Sub-Saharan Africa, with widespread political unrest and HIV/AIDS infection, "has the greatest burden of maternal mortality," even though most countries there are seeing "small but promising" decreases in pregnancy-related deaths.

Worldwide, there is considerable cause for hope, Paxton and Wardlaw write. Maternal mortality has decreased globally by more than one-third since 1990, according to United Nations estimates.

"Dramatic improvements in China and other Asian countries...are associated with economic improvement, decreasing fertility rates and strengthening of health systems...," the authors write.

"The overall rate of decline in global maternal mortality, 2.3 percent, is lower than the 5.5 percent MDG target but is heartening nonetheless," they write.

Image: "Pregnant Graffiti" by Petteri Sulonen


Priority medicines for mothers and children

The World Health Organization has published a list of 30 medicines that can make the difference between life and death for mothers and children younger than 5 years of age.

This list of "priority medicines" was developed by the WHO, the United Nations Population Fund and UNICEF. It is the first such list, the sine qua non for mothers and children regardless of where they are , according to an editorial in the Lancet. (This list should not be confused with WHO's Model List of Essential Medicines.)

"An estimated 8.1 million children under the age of five die every year and an estimated 1,000 women — most of them in developing countries — die every day due to complications during pregnancy or childbirth," states the introduction to the list.

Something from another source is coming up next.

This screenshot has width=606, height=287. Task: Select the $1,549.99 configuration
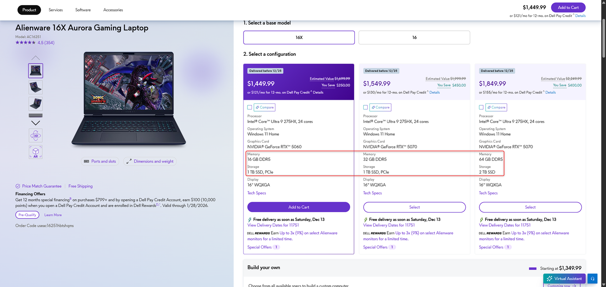point(414,207)
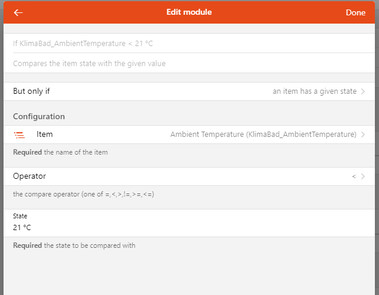
Task: Click the 'Operator' row label
Action: (x=29, y=176)
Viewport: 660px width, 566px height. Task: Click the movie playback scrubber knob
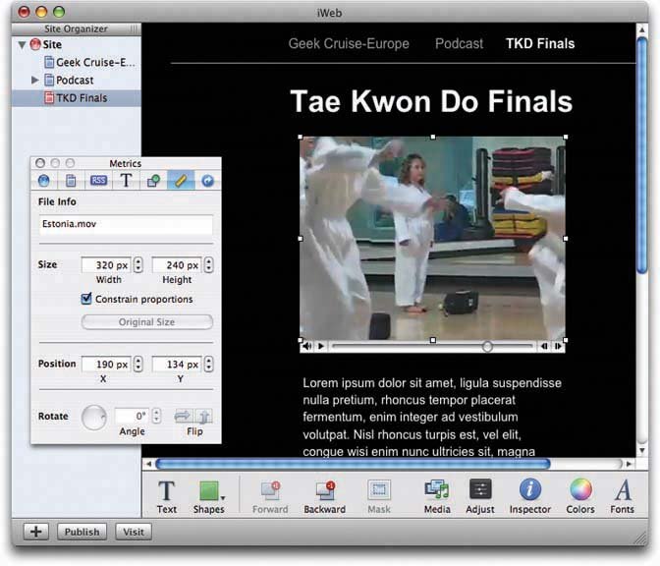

The new publication is something of a "wish list," the Lancet notes, in that five of the medicines to protect young children have not yet been developed.

These are the generic treatments on the list that address conditions that threaten the lives of mothers:

* For post-partum hemorrhage — oxytocin and sodium chloride

* For pre-eclampsia and eclampsia — calcium gluconate injection (for treatment of magnesium toxicity), magnesium sulfate

* For puerperal infection —  ampicillin, metronidasole, gentamicin, misoprostol

* For sexually transmitted diseases — azithromycin for chlamydia, cefixime and, for syphillis, benzathine benzylpenicillin

Malawi eases rule on birth attendants

The African nation of Malawi will take a new tack in its campaign to improve its maternal-mortality statistics.

Almost immediately after his return from the United Nations meeting in New York on the Millennium Development Goals, President Bingu wa Mutharika lifted a ban on traditional birth attendants.

The fifth MDG is to cut the number of women who die in childbirth worldwide by 75 percent by the year 2015. Malawi, along with a number of other countries, has experienced disappointing progress on Goal 5.

Malawi shares Africa's dismal statistics on maternal mortality; a mother's lifetime chance of dying in childbirth there is 1 in 36, according to the latest figures from the World Health Organization. (HIV/AIDS is a major factor in Malawi.) Not only that, but decreases in the rate of deaths, presently 510 per 100,000 births, have only been running about 3 percent per year since 1990.

Banning TBAs was part of an earlier effort to get more women to deliver their babies with assistants trained in modern medical techniques, who would be able to recognize and respond to emergencies. Only 54 percent of Malawi women delivered their babies in a health-care facility in 2005.

However, one result of the ban has been that more women have delivered their babies without any kind of real birth attendant, traditional or modern, or with TBAs working under the threat of fines.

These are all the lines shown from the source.